- _EXERCISE DESCRIPTION_
Count how many lines below include the string "accomplish". Only that number should appear in the reply.
______
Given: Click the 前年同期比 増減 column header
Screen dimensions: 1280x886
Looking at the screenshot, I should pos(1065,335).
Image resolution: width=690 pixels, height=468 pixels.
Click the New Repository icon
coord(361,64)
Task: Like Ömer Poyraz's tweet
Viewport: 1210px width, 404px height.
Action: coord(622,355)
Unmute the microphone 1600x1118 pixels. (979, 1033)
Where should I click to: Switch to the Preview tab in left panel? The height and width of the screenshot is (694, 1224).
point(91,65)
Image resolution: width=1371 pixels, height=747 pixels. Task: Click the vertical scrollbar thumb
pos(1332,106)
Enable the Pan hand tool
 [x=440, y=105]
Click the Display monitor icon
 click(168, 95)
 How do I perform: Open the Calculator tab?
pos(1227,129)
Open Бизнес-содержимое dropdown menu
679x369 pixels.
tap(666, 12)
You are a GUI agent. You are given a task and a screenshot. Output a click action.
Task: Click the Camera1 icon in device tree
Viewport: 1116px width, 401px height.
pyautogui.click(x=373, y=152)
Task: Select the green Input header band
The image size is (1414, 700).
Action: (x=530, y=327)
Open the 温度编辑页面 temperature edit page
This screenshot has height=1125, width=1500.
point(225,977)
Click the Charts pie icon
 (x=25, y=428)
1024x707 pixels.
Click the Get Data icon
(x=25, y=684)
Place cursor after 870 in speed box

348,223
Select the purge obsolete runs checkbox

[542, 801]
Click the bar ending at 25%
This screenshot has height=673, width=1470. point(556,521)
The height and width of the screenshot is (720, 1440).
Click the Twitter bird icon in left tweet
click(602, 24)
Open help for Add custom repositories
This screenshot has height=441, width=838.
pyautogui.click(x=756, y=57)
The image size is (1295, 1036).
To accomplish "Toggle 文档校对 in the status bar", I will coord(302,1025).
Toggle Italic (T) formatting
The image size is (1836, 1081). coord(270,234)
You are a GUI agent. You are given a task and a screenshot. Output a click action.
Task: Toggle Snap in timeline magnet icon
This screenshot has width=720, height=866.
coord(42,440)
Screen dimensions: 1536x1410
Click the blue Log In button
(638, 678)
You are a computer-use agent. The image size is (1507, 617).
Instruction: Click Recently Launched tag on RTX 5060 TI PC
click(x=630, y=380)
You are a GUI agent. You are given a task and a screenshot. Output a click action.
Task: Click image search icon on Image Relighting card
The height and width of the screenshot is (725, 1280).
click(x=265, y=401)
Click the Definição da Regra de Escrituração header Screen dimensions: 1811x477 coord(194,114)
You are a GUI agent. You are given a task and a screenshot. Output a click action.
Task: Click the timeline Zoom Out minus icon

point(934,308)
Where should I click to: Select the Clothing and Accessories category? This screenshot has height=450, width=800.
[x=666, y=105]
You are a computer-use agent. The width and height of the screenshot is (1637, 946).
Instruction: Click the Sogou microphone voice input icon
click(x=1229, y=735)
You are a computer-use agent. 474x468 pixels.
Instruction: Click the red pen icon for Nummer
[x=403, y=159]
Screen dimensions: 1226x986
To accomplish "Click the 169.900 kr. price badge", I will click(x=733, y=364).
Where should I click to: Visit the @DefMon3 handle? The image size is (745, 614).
______
- _ANSWER_
2